Fourier expansion of Takagi-function (everywhere non differentiable function).

Question

Let us consider Takagi-function defined by

$T(x) \colon\!= \sum_{n=0}^{\infty}s(2^nx)/2^n$,

where $s(x) \colon\!\!= \underset{n \in {\Bbb Z}}{\mathrm{min}} \,|x-n|$.

$T(x)$ has its period $1$, so I am trying to develop its Fourier expansion

$S(T)(x) \colon\!=\sum_{n= -\infty}^{\infty}\left(a_n\,sin(2 \pi n x) + b_n\,cos(2 \pi n x)\right)$.

Q: Where do we have $T(x) = S(T)(x)$?

For the case of Weierstrass function $W(x) \colon\!= \sum_{n=0}^{\infty}a^n cos(b^n \pi x)$ with $ab > 1 + 3\pi/2$, $ 0 < a < 1$ and $b$ an odd integer, it is already expanded in Fourier series with period $2$ by shape.

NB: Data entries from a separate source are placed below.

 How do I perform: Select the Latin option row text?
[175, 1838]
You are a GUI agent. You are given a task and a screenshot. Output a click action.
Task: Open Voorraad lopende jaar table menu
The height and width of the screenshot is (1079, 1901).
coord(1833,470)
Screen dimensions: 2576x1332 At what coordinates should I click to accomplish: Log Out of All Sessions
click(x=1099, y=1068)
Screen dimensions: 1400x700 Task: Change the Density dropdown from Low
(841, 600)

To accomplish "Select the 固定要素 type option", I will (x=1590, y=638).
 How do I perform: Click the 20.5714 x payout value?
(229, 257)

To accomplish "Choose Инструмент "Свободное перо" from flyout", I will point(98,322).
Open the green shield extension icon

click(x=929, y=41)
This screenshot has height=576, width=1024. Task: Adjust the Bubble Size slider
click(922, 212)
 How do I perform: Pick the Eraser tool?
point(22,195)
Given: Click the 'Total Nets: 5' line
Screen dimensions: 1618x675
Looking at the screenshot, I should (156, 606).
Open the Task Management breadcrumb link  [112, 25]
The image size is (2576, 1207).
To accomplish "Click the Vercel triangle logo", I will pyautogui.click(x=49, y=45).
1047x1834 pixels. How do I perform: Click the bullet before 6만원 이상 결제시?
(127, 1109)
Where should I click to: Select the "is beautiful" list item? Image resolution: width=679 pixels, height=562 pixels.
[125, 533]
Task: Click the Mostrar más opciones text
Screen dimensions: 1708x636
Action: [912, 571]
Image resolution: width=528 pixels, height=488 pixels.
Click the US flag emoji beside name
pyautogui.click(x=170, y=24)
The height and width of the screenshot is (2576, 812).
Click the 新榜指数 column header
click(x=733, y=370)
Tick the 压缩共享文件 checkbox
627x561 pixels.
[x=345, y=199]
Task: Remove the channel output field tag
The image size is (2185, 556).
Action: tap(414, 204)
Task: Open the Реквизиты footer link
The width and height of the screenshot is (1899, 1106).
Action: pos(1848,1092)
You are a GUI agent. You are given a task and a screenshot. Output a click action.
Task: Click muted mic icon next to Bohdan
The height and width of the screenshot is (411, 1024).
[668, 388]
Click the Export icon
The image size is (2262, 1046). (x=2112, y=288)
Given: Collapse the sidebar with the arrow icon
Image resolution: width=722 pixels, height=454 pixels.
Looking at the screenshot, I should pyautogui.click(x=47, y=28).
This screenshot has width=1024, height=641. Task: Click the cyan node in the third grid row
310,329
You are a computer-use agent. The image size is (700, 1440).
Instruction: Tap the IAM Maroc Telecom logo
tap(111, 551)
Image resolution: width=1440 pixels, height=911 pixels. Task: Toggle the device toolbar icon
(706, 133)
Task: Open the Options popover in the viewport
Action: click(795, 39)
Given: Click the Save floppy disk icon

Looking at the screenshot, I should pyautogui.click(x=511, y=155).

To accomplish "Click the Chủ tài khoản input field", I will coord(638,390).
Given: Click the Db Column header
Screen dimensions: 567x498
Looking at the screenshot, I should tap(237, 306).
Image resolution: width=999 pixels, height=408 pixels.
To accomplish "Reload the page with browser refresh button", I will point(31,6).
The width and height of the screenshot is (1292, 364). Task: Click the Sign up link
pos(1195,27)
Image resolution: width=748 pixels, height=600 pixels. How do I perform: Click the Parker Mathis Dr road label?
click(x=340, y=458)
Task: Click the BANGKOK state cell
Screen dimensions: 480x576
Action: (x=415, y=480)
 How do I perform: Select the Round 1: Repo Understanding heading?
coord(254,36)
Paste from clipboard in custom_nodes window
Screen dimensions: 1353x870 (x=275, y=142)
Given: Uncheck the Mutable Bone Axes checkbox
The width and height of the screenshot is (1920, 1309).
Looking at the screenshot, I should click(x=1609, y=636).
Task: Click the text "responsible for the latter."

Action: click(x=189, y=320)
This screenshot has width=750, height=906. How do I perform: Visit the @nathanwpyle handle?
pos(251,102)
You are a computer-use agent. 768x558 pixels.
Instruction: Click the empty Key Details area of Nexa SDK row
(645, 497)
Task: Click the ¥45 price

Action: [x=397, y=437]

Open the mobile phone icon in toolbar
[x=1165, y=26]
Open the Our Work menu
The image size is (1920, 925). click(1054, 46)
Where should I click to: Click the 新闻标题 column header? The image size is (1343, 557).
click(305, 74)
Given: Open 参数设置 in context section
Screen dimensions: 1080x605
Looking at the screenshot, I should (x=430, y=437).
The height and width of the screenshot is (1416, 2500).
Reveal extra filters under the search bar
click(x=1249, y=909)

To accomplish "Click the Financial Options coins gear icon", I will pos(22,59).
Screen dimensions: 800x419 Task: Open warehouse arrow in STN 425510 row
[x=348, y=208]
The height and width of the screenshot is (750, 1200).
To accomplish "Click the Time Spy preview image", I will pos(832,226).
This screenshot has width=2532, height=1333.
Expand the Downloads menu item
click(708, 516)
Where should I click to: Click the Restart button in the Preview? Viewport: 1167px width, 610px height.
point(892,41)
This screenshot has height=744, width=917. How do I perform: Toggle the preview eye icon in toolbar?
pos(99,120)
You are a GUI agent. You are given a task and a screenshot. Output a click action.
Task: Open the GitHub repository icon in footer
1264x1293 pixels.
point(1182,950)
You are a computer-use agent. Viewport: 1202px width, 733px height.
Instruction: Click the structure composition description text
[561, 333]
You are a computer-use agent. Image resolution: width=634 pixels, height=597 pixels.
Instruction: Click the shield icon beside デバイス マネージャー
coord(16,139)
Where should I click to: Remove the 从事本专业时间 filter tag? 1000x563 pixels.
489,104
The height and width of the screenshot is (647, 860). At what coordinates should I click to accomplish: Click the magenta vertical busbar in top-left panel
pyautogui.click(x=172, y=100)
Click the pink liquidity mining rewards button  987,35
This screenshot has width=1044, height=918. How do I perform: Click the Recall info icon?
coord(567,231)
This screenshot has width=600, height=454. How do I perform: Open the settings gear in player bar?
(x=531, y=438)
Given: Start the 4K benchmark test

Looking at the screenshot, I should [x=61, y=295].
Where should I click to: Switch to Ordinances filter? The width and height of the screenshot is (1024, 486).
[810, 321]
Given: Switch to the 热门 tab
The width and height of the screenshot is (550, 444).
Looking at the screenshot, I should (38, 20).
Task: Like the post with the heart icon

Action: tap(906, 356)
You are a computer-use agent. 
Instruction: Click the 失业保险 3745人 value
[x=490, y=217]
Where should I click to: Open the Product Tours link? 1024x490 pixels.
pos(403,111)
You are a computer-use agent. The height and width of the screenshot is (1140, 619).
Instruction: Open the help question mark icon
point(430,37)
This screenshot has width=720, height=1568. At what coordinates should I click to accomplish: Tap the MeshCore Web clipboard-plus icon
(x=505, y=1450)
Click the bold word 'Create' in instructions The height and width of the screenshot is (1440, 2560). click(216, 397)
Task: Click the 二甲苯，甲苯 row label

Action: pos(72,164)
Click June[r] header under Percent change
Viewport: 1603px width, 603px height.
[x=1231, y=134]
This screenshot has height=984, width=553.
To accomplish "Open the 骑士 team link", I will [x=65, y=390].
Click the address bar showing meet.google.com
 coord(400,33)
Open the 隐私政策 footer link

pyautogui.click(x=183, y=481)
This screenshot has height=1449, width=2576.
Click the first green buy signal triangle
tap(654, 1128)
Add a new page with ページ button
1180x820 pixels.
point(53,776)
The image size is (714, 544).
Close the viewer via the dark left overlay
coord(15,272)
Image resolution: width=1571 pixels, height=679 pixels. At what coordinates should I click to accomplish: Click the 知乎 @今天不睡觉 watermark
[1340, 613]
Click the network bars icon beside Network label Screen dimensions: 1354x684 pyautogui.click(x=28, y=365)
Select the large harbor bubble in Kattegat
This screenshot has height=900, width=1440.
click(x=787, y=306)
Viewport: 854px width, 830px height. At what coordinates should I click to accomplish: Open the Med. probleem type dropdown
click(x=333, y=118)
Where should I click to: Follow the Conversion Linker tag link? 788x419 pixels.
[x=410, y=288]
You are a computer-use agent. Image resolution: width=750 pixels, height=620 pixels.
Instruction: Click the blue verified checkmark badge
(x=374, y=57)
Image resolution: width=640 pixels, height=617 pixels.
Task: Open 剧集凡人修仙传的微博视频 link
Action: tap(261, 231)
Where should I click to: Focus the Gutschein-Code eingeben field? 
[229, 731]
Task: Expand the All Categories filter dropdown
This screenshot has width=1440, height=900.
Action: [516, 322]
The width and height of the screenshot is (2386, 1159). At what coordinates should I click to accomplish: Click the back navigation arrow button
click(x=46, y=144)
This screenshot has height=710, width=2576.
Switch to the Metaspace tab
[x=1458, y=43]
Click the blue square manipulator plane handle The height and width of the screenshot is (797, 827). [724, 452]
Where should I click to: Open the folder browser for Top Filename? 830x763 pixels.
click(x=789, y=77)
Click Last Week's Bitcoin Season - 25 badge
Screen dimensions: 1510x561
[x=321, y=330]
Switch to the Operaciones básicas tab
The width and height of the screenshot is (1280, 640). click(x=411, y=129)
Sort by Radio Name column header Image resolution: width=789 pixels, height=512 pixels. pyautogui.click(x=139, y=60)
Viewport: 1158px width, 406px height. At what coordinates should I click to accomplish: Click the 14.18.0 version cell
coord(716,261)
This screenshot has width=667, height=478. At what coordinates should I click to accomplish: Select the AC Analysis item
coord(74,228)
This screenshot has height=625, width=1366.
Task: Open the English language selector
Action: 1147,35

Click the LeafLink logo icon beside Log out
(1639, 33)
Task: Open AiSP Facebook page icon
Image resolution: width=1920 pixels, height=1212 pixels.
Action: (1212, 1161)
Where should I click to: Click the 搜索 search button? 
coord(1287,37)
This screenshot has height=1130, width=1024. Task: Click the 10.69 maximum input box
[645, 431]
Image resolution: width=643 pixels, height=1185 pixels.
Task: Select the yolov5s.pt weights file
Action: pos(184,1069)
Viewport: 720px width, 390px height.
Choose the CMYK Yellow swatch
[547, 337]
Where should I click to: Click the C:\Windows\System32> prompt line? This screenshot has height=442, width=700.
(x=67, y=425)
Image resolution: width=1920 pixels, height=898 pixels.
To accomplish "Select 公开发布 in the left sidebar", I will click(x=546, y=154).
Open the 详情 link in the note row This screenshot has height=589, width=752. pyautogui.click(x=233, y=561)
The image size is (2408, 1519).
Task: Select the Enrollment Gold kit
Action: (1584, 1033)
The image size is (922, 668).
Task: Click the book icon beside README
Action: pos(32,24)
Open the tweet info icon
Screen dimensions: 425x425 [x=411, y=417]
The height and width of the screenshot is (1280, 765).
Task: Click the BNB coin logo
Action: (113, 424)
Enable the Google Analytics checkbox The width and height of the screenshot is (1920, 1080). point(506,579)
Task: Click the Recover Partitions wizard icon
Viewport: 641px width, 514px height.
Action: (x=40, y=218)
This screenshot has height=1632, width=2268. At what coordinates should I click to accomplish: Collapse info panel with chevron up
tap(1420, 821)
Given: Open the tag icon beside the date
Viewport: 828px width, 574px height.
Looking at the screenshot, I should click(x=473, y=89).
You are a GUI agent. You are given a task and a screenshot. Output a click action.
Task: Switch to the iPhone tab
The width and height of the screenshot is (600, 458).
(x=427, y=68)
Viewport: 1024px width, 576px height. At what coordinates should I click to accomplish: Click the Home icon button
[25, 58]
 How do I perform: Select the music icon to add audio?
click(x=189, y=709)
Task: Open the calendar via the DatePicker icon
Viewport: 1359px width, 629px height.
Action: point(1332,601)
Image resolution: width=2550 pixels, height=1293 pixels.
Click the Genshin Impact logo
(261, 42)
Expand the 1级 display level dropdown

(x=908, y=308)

By Carlson, we know $T(x) = S(T)(x)$ except for sets of Lebesgue measure $0$. I would like to know whether $T(x) = S(T)(x)$ holds everywhere for Takagi-function as well.

Answer 1

Yes. The triangle wave $s(x):=\min_{k\in\mathbb{Z}}\big|x-k\big|$ has an absolutely convergent Fourier series

$$s(x)=\frac{1}{4}-\frac{2}{\pi^2}\sum_{k=0}^\infty\frac{1}{(2k+1)^2}\cos\big(2\pi (2k+1)x\big)\, ,\qquad x\in\mathbb{R}.$$

Therefore $$T(x):=\sum_{n=0}^\infty2^{-n}s(2^nx)= \frac{1}{4}\sum_{n=0}^\infty2^{-n}-\frac{2}{\pi^2}\sum_{n=0}^\infty\sum_{k=0}^\infty \frac{1}{2^n(2k+1)^2}\cos\big(2\pi 2^n(2k+1)x\big)\, .$$ By absolute convergence we can reorder the double sum. Since every positive integer $m\ge1$ writes uniquely as $m=2^n(2k+1)$ for nonnegative integers $n$ and $k$, we then obtain an absolutely convergent Fourier series for $T(x)$:

$$T(x)=\sum_{m=0}^\infty a_m\cos(2\pi m x)$$ with $a_0=1/2$ and for $m\ge 1$ $$a_m:=-\frac{2^{\nu(m)+1}}{\pi^2m^2}\, , $$ where $2^{\nu(m)}$ is the maximum power of $2$ that divides $m$.